--- BEGIN Material to process ---

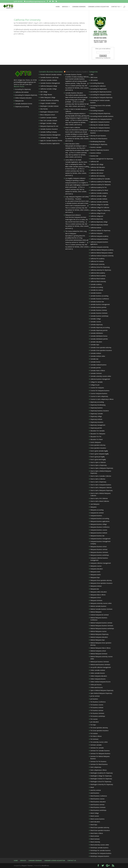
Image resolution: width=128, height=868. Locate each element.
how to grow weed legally (98, 459)
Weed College (94, 813)
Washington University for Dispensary (101, 784)
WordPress (45, 865)
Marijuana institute (96, 586)
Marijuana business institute (99, 533)
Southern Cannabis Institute (48, 118)
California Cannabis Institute (49, 80)
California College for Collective (100, 207)
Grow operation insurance (98, 448)
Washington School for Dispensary (101, 781)
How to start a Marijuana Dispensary (101, 490)
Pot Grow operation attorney (99, 727)
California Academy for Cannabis (100, 179)
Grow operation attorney (98, 445)
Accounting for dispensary (23, 89)
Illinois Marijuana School (47, 115)
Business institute (96, 153)
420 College (44, 92)
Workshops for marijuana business (101, 853)
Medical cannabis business (98, 606)
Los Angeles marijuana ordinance (75, 178)
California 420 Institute (97, 170)
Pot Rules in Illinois (96, 736)
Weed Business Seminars (98, 807)
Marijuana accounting (97, 510)
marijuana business (96, 516)
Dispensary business (96, 408)
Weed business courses (97, 799)
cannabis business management (100, 304)
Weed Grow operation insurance (100, 830)
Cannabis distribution (96, 333)
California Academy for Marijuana (100, 184)
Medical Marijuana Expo (97, 640)
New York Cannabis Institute (49, 120)
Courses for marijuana (97, 388)
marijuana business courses (99, 530)
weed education (95, 822)
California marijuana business (99, 239)
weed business (95, 793)
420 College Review (46, 94)
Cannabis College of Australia (49, 137)
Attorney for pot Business (98, 135)
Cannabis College (95, 319)
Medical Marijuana (96, 612)
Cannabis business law (97, 302)
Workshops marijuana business (100, 856)
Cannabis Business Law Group (49, 77)
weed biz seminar (95, 790)
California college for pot (98, 213)
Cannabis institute (96, 353)
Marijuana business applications (100, 521)
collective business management (100, 379)
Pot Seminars (94, 739)
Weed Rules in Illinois (96, 833)
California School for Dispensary (100, 267)
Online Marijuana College (48, 97)
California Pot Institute (97, 261)
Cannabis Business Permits (73, 74)
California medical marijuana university (38, 25)
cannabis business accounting (99, 296)
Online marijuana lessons (98, 679)
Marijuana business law (97, 535)
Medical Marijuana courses (98, 631)
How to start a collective (73, 127)
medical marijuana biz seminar (99, 615)
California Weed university (73, 25)
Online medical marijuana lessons (100, 682)
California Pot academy (97, 258)
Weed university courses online (99, 845)
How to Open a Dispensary (98, 465)
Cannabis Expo (95, 344)
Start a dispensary (96, 767)
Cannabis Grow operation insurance (101, 350)
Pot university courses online (99, 742)
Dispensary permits (96, 428)
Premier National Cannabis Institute (51, 74)
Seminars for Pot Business (98, 762)
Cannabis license (95, 362)
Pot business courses (97, 705)
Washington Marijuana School (49, 112)
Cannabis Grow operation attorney (101, 347)
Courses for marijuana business (100, 391)
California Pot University (27, 20)
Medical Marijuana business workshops (102, 628)
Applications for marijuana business (101, 119)
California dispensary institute (99, 225)
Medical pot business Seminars (99, 661)
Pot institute (94, 733)
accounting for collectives (98, 86)
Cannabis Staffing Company (48, 132)
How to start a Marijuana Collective (101, 487)
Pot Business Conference (98, 702)
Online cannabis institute (98, 670)
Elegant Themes (27, 865)
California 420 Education (97, 167)
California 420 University (97, 176)
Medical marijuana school (98, 651)
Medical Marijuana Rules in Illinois (100, 648)
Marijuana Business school (98, 547)
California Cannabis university (70, 23)
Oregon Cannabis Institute (48, 103)
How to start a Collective (98, 479)
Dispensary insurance (97, 422)
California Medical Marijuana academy (102, 250)
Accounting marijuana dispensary (100, 113)
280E (92, 74)
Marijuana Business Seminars (99, 552)
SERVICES (65, 7)
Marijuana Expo (95, 577)
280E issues (94, 77)
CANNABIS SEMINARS (79, 7)
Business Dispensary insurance (99, 150)
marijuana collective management (100, 563)
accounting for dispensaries (98, 89)
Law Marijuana (95, 504)
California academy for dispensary (100, 182)
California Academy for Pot (52, 23)
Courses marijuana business (99, 393)
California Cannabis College (48, 89)
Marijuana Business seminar (99, 549)
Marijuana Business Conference (100, 527)
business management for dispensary (101, 159)
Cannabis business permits (98, 307)
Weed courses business (97, 819)
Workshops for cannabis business (100, 850)
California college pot (97, 216)
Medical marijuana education (99, 637)
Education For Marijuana (98, 434)
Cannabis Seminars (96, 373)
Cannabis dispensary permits (99, 330)
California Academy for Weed (99, 190)
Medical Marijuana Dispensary (99, 634)
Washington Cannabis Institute (49, 106)
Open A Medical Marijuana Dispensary (102, 690)
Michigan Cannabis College (48, 123)
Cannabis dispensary (96, 324)
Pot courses (94, 719)
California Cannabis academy (99, 193)
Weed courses (94, 816)
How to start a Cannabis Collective (101, 476)
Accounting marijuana (97, 111)
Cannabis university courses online (100, 376)
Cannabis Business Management (50, 83)
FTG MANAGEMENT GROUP (24, 23)
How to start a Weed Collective (100, 501)
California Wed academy (97, 273)
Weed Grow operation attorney (100, 827)
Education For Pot (96, 436)
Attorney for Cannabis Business (100, 125)
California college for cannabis (99, 205)
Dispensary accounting (22, 106)
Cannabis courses (96, 321)
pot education (94, 722)
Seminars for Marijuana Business (100, 753)
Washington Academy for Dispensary (101, 773)
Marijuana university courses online (101, 603)
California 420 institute (22, 92)
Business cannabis (96, 147)
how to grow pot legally (97, 457)
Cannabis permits (95, 368)
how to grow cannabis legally (99, 451)
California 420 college (97, 164)
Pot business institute (97, 707)
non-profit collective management (100, 667)
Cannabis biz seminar (97, 290)
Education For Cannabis (97, 431)
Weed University (95, 842)
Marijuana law (19, 101)
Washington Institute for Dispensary (101, 778)
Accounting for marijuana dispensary (26, 95)
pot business (94, 699)
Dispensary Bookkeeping (98, 405)
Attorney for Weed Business (99, 138)
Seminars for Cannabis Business (100, 750)
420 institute (94, 80)
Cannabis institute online (98, 356)
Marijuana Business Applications (50, 143)
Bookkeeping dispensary (98, 141)
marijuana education (96, 569)
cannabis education (96, 342)
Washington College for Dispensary (101, 776)
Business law (94, 156)
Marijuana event (95, 571)
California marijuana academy (99, 236)
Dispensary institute (96, 419)
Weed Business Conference (98, 796)
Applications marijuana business (100, 122)
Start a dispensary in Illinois (98, 770)
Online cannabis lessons (97, 673)
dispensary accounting (97, 402)
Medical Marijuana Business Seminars (102, 625)
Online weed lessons (96, 687)
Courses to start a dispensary (99, 396)
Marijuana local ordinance (73, 215)
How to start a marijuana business (101, 485)
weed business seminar (97, 804)
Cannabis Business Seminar (98, 310)
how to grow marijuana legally (99, 454)
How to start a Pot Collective (99, 498)
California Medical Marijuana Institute (101, 253)
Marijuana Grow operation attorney (101, 580)
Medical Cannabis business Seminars (101, 609)
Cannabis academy (96, 284)
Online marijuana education (23, 98)
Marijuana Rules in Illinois (98, 595)
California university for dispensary (100, 270)
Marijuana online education (98, 592)
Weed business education (98, 802)
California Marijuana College (49, 86)
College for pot (95, 385)
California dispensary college (99, 222)
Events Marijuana (95, 442)
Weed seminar (95, 836)
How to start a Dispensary (98, 482)
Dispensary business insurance (99, 410)
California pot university (57, 25)
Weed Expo (94, 825)
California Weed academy (98, 276)
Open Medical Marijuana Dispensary (101, 693)
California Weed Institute (98, 278)
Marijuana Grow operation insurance (101, 583)
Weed (92, 787)
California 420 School (97, 173)
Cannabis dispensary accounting (100, 327)
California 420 (94, 161)
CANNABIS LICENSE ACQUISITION (98, 7)
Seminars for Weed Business (99, 764)
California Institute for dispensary (100, 230)
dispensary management (98, 425)
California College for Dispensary (100, 210)
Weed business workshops (98, 810)
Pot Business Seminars (97, 713)
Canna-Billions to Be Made (73, 160)
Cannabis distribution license (24, 103)
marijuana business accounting (99, 518)
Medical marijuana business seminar (101, 623)
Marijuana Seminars (96, 600)
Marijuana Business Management (50, 135)
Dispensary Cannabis (96, 413)
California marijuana (96, 233)
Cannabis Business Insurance (49, 129)
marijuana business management (100, 538)
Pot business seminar (97, 710)
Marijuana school (95, 597)
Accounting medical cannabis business (102, 116)
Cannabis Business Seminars (99, 313)
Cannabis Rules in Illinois (97, 370)
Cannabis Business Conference (99, 299)
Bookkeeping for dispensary (99, 144)
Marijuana (93, 507)
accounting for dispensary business (101, 92)
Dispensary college (96, 416)
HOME (58, 7)
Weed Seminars (95, 839)
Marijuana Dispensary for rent (49, 126)
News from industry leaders (77, 71)
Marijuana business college (98, 524)
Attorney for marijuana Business (100, 128)
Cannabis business (96, 293)
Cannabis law (94, 359)
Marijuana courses (96, 566)
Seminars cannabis (96, 745)
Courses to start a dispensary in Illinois (102, 399)
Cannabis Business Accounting (49, 100)
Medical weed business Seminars (100, 664)
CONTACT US (115, 7)
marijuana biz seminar (97, 513)
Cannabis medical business (98, 365)
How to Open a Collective (98, 462)
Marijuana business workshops (99, 555)
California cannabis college (98, 196)
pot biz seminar (95, 696)
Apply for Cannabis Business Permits (51, 141)
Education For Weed (96, 439)
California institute (96, 227)
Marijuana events (95, 575)
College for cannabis (96, 382)
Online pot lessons (96, 684)
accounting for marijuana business (101, 94)
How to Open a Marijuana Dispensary (101, 468)
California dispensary (96, 219)
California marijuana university (99, 247)
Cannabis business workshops (99, 316)
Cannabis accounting (96, 287)
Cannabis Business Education (74, 93)
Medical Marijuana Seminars (99, 653)
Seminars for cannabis (97, 748)
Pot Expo (93, 725)
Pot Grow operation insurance (99, 731)
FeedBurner (107, 58)
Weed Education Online (72, 144)
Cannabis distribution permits (99, 339)
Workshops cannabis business (99, 847)
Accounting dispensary (97, 83)
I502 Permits (44, 109)
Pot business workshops (98, 716)
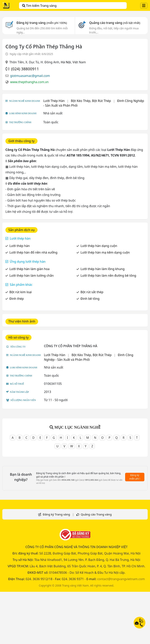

--- END Material to process ---

Stated problem
Reproduce word for word the lines beginning with the one that contains "California 420 college (97, 164)" and continuing through the one that contains "Marijuana local ordinance (73, 215)".

Task answer
California 420 college (97, 164)
Pot business institute (97, 707)
non-profit collective management (100, 667)
Cannabis biz seminar (97, 290)
Education For Cannabis (97, 431)
Weed University (95, 842)
Marijuana law (19, 101)
Washington Institute for Dispensary (101, 778)
Accounting for marijuana dispensary (26, 95)
pot business (94, 699)
Dispensary Bookkeeping (98, 405)
Attorney for Weed Business (99, 138)
Seminars for Cannabis Business (100, 750)
420 institute (94, 80)
Cannabis institute online (98, 356)
Marijuana Business Applications (50, 143)
Bookkeeping dispensary (98, 141)
marijuana education (96, 569)
cannabis education (96, 342)
Washington College for Dispensary (101, 776)
Business law (94, 156)
Marijuana event (95, 571)
California marijuana academy (99, 236)
Dispensary institute (96, 419)
Weed Business Conference (98, 796)
Applications marijuana business (100, 122)
Start a dispensary in Illinois (98, 770)
Online cannabis lessons (97, 673)
dispensary accounting (97, 402)
Medical Marijuana Business Seminars (102, 625)
Online weed lessons (96, 687)
Courses to start a dispensary (99, 396)
Marijuana local ordinance (73, 215)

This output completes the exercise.